Die Murmeltierraststätte hoch oben auf der Großglockner-Hochgebirgsstraße war anders – aber auch schön. Die Straße ist sauber ausgebaut, die Kurven sanft und die einzigen Hindernisse waren kämpfende Senioren auf ihren Rennrädern. Die Gaststätte selber ist dem Ausflugstourismus zugewandt. Ich saß bestimmt anderthalb Stunden dort draußen in der Sonne und blickte auf die Berge. Der Wirt kam vorbei, sah meinen Genuss im Gesicht und lächelte. Ich entschuldigte mich für den langen Aufenthalt und dass ich den Umsatz schmälerte. Er lächelte abermals und sagte: „Bleibt’s, solang ihr wollt.“

Das dritte Hochgebirgshighlight hatte ich in Sölden im Ötztal, auch Österreich. Mit der Seilbahn wurden wir beide auf dreitausendvierzig Meter gebracht. Ich saß in der Sommersonne draußen und um mich herum ›gipfelte‹ ein Meer von Dreitausendern. Es mögen sechzig gewesen sein. Ich war in der ersten Besucherreihe bei einem vom Wetter begünstigten Gipfeltreffen von Steinriesen – und ich befand mich mit ihnen auf Augenhöhe. Meine Begleitung lag neben mir total entspannt auf dem Boden. Paulchen – ein echter Straßenköter – gähnte ständig vor Freude. Zu meiner Spannungsentladung hatte ich ein Glas Rosé-Champagner in der Hand und vor mir auf dem Tisch stand ein Teller mit einem Stück Erdbeerkuchen. Es war nicht ganz warm da oben. Aber der Himmel strahlte von Hellblau bis Weiß im Gegenlicht. – Und wir waren allein. Das Champagnerevent war eine Marketingidee des Hotels. Ich selbst wäre nicht im Traum draufgekommen. – Aber ich liebte es in diesem Moment.

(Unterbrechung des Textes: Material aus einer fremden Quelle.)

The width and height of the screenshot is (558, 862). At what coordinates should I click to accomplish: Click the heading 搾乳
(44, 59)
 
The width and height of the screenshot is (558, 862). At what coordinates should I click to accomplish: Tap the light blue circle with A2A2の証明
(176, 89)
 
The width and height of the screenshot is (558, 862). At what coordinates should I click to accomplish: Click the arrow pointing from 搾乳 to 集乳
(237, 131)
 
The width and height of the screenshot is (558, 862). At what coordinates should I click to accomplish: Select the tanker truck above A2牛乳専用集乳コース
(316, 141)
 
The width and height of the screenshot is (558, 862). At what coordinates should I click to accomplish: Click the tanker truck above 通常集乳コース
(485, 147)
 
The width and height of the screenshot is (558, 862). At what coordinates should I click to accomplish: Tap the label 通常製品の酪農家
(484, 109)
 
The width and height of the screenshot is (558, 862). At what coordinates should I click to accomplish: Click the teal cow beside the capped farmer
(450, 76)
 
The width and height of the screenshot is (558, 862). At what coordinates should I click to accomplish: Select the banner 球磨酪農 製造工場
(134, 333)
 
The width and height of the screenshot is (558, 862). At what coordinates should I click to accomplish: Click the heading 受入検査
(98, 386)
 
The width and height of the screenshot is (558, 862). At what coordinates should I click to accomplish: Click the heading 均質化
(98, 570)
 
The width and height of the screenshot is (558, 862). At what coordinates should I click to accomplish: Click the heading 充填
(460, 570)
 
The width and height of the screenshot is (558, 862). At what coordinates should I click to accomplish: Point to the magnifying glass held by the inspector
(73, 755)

Auch im Hochgebirge war es mit den Mayers anders. Bei denen steckt etwas vollkommen Eigentümliches im Blut.

Auf der Jagd nach Bergkristallen kraxelten sie in Graubünden in der Schweiz ins Hochgebirge. Junior hatte die Mineralienphase und sammelte mit Bestimmungsbuch. Klettern durfte er nicht allein, und ich schickte seinen wenig begeisterten Vater mit. Ich wartete etliche Stunden im Wagen an einer Stelle, wo mit Sicherheit kein öffentlicher Verkehr mehr erlaubt war. Die Langeweile hielt sich in Grenzen, denn ich stand aus Angst um meine Familie unter Hochspannung. Sie waren beide sportlich zu der Zeit. Aber was heißt das schon? Mit den Mountainbikes auch mal einen nicht-asphaltierten Waldweg unweit der Lüneburger Heide mit purer Abenteuerlust im sinnlosen Generationenwettbewerb zu bezwingen, hatte wenig bis gar nichts mit dem Dreitausender zu tun, an dem ich auf halber Höhe um sie zitterte.

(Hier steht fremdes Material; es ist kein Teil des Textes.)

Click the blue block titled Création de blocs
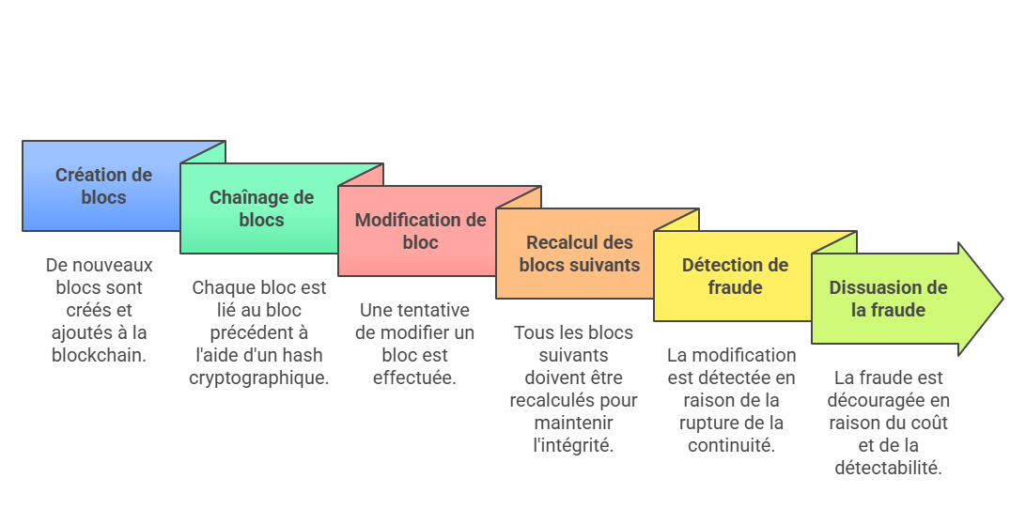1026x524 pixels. pos(102,186)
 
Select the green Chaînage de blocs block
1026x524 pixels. pos(261,208)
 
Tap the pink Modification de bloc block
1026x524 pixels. pos(420,231)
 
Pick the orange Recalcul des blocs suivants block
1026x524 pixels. pos(579,254)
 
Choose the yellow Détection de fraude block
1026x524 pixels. pos(735,276)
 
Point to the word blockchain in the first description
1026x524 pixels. pos(100,355)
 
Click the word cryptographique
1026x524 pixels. pos(259,378)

Sie kamen erfolglos, aber unversehrt vom Gipfel jenseits der Schneefelder.

„Und wie war es?“, fragte ich in ein enttäuschtes Gesicht und eines, das sich von der Verantwortung erholen musste.

„Wir haben keine Bergkristalle gefunden. Dad wollte nicht höher“, sagte mein Sohn.

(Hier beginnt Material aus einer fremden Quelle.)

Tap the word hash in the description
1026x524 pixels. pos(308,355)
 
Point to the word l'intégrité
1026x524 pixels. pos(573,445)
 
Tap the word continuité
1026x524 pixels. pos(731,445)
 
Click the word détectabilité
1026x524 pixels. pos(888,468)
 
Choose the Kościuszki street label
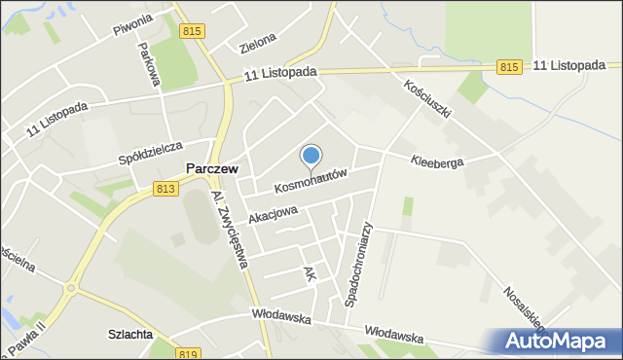[429, 98]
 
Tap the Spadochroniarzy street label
[358, 262]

„Wir waren oben am Gipfel, an der Wand, mit den Spalten und vor allem zu viel Geröll unter uns und die Wand vor uns. Ohne Ausrüstung waren wir schon zu weit. Wir haben den Versuch abgebrochen.“

„Warum geht ihr auch da hin, wenn du weißt, dass es gefährlich ist? Ausrüstung? Was kommt als Nächstes?“

„Durch ein Meer von Himmelsschlüsselchen sind wir gegangen. Die stehen unter Naturschutz, sonst hätten wir dir welche gepflückt.“

„Was seid ihr?“, fragte ich den Baulöwen, der sich eher durch eine robustere Gangart in Sprache und Neigungen auszeichnete als eine florale Komponente jedweder Art. Er wollte ablenken.

„Immerhin haben wir einen menschlichen Oberarmknochen gefunden“, sagte mein Sohn beiläufig. „Er war unten an einem Abhang, wo kein Schnee lag. War ganz schön schwer, zu ihm runterzukommen.“

Ich blickte zu meinem Mann und er wand sich unter meiner strafenden Anspannung. Junior interpretierte meinen Ausdruck anders. Falsch, wie er es zu häufig tut.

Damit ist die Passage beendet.